Halen, bilişsel psikoloji, hem araştırmada, hem de müdahale ve terapide psikolojinin çok önemli bir parçası olmaya devam etmektedir. . Gelişimi, sinirbilim alanındaki keşiflere ve beynin, kafanın içinde neler olduğu hakkında ek bilgi sağlayan fMRI gibi aktivasyon kalıpları hakkında görüntü elde etmesini sağlayan teknolojilerin geliştirilmesine yardımcı olmuştur. İnsan varlıkları ve çalışmalarda elde edilen bilgileri "üçgenlemek" sağlar.

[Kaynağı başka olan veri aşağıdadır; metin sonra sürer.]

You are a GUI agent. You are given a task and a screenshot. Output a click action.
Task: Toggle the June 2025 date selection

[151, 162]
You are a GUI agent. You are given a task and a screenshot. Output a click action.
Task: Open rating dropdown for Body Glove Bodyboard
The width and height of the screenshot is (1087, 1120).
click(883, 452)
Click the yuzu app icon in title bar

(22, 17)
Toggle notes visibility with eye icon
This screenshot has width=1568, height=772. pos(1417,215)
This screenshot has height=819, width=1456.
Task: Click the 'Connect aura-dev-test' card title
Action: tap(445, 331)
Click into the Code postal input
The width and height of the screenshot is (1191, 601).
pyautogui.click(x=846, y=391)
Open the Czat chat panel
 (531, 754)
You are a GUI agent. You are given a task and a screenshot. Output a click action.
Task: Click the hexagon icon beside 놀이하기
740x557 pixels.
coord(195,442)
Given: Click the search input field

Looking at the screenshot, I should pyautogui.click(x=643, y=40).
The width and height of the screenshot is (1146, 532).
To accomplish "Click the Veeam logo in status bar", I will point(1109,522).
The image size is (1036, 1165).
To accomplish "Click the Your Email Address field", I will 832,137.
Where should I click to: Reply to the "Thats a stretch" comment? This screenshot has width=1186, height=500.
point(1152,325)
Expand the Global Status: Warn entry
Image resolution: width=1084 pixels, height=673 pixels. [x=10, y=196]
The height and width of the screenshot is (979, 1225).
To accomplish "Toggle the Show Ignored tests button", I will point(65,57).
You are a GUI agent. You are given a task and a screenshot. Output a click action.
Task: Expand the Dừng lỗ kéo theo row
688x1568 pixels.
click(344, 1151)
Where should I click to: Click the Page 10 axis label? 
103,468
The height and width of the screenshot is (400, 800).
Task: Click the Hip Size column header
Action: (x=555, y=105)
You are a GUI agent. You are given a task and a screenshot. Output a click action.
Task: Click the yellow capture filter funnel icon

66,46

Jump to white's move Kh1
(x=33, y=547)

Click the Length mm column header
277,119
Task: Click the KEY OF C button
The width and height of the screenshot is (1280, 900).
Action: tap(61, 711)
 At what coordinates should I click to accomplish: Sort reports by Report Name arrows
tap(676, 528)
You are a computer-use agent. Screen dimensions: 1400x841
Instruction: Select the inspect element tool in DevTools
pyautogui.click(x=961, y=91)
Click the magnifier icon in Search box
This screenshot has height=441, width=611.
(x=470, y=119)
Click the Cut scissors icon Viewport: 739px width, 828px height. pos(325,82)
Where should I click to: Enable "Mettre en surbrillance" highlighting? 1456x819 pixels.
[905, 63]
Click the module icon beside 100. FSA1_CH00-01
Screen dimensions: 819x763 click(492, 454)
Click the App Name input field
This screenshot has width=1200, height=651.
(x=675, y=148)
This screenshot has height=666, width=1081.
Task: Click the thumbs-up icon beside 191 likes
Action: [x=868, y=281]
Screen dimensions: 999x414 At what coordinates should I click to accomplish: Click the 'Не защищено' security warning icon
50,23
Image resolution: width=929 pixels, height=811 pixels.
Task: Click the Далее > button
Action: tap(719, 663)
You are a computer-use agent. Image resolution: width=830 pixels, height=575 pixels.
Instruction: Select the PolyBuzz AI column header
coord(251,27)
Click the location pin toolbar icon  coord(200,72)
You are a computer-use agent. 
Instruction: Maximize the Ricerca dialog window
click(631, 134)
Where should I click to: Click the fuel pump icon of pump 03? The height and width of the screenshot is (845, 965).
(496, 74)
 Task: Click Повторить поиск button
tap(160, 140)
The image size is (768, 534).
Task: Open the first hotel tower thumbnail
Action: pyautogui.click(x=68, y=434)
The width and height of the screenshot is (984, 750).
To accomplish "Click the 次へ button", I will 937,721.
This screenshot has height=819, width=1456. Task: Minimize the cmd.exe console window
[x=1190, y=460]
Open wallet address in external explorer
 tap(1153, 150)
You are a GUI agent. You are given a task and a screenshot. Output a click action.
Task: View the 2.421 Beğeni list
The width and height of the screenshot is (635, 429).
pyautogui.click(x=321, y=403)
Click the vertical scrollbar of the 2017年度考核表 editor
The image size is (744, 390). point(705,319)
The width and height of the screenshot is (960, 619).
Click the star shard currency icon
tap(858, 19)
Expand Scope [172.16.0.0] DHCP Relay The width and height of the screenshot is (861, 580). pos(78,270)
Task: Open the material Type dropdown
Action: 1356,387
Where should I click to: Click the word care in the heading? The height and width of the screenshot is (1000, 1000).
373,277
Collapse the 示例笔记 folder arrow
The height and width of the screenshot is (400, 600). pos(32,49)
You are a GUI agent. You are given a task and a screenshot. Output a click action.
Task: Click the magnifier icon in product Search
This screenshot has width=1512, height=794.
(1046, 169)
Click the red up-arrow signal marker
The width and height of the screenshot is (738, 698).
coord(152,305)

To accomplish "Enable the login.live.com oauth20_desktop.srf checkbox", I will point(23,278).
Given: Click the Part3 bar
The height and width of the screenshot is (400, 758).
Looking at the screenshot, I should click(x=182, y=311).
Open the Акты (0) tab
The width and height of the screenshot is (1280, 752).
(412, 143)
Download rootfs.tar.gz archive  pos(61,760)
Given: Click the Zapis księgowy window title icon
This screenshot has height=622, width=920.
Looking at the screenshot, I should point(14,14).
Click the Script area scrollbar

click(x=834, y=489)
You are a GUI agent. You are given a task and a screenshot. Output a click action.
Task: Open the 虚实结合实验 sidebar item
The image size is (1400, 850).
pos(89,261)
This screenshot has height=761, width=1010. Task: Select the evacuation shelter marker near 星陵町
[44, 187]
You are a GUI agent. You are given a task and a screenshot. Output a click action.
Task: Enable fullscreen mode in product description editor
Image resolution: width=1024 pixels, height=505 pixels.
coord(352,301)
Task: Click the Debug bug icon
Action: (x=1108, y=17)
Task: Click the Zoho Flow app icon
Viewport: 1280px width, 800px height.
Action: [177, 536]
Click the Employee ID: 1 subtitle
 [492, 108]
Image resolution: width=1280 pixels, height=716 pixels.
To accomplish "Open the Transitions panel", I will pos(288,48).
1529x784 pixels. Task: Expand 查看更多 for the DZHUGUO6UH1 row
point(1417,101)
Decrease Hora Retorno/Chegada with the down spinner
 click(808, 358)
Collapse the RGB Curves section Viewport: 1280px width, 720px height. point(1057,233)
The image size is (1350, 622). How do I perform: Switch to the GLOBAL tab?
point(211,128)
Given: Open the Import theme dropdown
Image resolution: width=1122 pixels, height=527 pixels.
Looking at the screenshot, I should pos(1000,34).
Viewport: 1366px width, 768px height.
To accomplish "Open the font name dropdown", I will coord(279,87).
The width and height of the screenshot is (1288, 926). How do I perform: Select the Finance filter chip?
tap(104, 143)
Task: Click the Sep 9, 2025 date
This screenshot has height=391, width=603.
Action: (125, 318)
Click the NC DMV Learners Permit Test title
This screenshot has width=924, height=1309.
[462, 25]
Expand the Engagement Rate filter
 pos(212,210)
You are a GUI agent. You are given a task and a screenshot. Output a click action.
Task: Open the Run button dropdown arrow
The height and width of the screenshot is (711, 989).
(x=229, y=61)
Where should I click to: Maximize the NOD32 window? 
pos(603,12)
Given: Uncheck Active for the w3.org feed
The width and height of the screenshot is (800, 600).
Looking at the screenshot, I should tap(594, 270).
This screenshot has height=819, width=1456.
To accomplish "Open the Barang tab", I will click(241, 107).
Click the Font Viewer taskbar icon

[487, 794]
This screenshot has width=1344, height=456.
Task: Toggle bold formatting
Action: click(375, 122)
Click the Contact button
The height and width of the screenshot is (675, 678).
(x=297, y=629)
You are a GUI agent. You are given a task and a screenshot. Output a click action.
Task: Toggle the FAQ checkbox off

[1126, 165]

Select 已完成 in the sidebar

Bununla birlikte, ne kognitivist paradigmanın ne de genişlemenin bilişsel psikolojinin eleştirilmediğine dikkat edilmelidir. Bilişsel psikolojide yapılan araştırmalar, zihinsel süreçlerin davranıştan farklı bir şey olduğu ve birincisinin ikinciye neden olduğu fikri gibi, doğru olması gerekmeyen çeşitli varsayımlar üzerinde durmaktadır. Bir şey için, bugün bile, bu davranışların (ya da bunun doğrudan bir soyundan gelenler), sadece bilişsel okul tarafından tam olarak asimile edilmemesi değil, aynı zamanda sert bir şekilde eleştirilmesi de söz konusudur.

Bibliyografik referanslar:

  • Beck, A.T. (1987). Depresyonun Bilişsel Tedavisi. New York, NY: Guilford Press.
  • Eysenck, M.W. (1990). Bilişsel Psikoloji: Uluslararası Bir Gözden Geçirme. Batı Sussex, İngiltere: John Wiley & Sons, Ltd.
  • Malone, J.C. (2009). Psikoloji: Günümüze Pisagor. Cambridge, Massachusetts: MIT Press.
  • Quinlan, P.T., Dyson, B. (2008) Bilişsel Psikoloji. Yayıncı-Pearson / Prentice Hall.

Davranışçı bilişsel yaklaşım nedir? Hangi durumlarda kullanılır? (Mart 2024).